WORK ITEM: Nothing but an exact copy of the data should be output.

ENTRIES PROVIDED:
= = = = =

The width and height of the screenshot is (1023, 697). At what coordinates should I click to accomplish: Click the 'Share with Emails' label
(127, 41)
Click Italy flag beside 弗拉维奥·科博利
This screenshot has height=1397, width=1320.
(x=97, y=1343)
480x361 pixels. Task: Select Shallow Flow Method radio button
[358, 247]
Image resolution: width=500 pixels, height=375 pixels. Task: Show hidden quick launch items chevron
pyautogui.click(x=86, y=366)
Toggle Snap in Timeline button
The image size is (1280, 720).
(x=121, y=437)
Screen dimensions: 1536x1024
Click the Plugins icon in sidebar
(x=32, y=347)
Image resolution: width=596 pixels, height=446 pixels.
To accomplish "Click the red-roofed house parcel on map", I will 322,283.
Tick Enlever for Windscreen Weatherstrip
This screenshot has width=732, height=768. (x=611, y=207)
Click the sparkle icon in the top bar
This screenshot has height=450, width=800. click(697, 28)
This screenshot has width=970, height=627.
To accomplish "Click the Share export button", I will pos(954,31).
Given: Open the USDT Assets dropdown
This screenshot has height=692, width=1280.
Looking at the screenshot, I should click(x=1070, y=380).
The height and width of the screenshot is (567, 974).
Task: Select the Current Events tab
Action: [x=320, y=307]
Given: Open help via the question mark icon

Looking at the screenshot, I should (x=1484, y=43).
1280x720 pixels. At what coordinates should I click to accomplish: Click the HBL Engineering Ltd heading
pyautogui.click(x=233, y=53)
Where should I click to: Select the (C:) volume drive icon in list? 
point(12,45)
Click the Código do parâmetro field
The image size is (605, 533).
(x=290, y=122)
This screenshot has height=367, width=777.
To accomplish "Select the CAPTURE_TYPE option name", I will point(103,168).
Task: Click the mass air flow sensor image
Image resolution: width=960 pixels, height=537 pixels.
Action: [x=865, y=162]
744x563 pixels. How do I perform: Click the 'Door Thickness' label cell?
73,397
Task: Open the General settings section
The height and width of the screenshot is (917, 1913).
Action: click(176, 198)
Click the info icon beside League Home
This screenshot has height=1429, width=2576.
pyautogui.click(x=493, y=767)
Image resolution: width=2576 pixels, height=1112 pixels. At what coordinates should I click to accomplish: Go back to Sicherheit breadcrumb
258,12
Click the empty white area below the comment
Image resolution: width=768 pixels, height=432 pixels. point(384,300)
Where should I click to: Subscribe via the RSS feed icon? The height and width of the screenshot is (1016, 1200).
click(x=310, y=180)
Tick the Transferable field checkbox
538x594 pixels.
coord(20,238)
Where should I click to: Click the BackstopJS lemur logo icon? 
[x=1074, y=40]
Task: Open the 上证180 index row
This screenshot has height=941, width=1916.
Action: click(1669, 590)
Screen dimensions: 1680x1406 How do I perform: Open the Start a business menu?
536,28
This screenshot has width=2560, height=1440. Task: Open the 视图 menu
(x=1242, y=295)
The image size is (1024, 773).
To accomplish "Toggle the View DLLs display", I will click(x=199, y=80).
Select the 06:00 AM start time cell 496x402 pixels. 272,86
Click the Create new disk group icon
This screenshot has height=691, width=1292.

= = = = =

TASK OUTPUT:
The width and height of the screenshot is (1023, 697). At what coordinates should I click to accomplish: Click the 'Share with Emails' label
(127, 41)
Click Italy flag beside 弗拉维奥·科博利
This screenshot has height=1397, width=1320.
(x=97, y=1343)
480x361 pixels. Task: Select Shallow Flow Method radio button
[358, 247]
Image resolution: width=500 pixels, height=375 pixels. Task: Show hidden quick launch items chevron
pyautogui.click(x=86, y=366)
Toggle Snap in Timeline button
The image size is (1280, 720).
(x=121, y=437)
Screen dimensions: 1536x1024
Click the Plugins icon in sidebar
(x=32, y=347)
Image resolution: width=596 pixels, height=446 pixels.
To accomplish "Click the red-roofed house parcel on map", I will 322,283.
Tick Enlever for Windscreen Weatherstrip
This screenshot has width=732, height=768. (x=611, y=207)
Click the sparkle icon in the top bar
This screenshot has height=450, width=800. click(697, 28)
This screenshot has width=970, height=627.
To accomplish "Click the Share export button", I will pos(954,31).
Given: Open the USDT Assets dropdown
This screenshot has height=692, width=1280.
Looking at the screenshot, I should click(x=1070, y=380).
The height and width of the screenshot is (567, 974).
Task: Select the Current Events tab
Action: [x=320, y=307]
Given: Open help via the question mark icon

Looking at the screenshot, I should (x=1484, y=43).
1280x720 pixels. At what coordinates should I click to accomplish: Click the HBL Engineering Ltd heading
pyautogui.click(x=233, y=53)
Where should I click to: Select the (C:) volume drive icon in list? 
point(12,45)
Click the Código do parâmetro field
The image size is (605, 533).
(x=290, y=122)
This screenshot has height=367, width=777.
To accomplish "Select the CAPTURE_TYPE option name", I will point(103,168).
Task: Click the mass air flow sensor image
Image resolution: width=960 pixels, height=537 pixels.
Action: [x=865, y=162]
744x563 pixels. How do I perform: Click the 'Door Thickness' label cell?
73,397
Task: Open the General settings section
The height and width of the screenshot is (917, 1913).
Action: click(176, 198)
Click the info icon beside League Home
This screenshot has height=1429, width=2576.
pyautogui.click(x=493, y=767)
Image resolution: width=2576 pixels, height=1112 pixels. At what coordinates should I click to accomplish: Go back to Sicherheit breadcrumb
258,12
Click the empty white area below the comment
Image resolution: width=768 pixels, height=432 pixels. point(384,300)
Where should I click to: Subscribe via the RSS feed icon? The height and width of the screenshot is (1016, 1200).
click(x=310, y=180)
Tick the Transferable field checkbox
538x594 pixels.
coord(20,238)
Where should I click to: Click the BackstopJS lemur logo icon? 
[x=1074, y=40]
Task: Open the 上证180 index row
This screenshot has height=941, width=1916.
Action: click(1669, 590)
Screen dimensions: 1680x1406 How do I perform: Open the Start a business menu?
536,28
This screenshot has width=2560, height=1440. Task: Open the 视图 menu
(x=1242, y=295)
The image size is (1024, 773).
To accomplish "Toggle the View DLLs display", I will click(x=199, y=80).
Select the 06:00 AM start time cell 496x402 pixels. 272,86
Click the Create new disk group icon
This screenshot has height=691, width=1292.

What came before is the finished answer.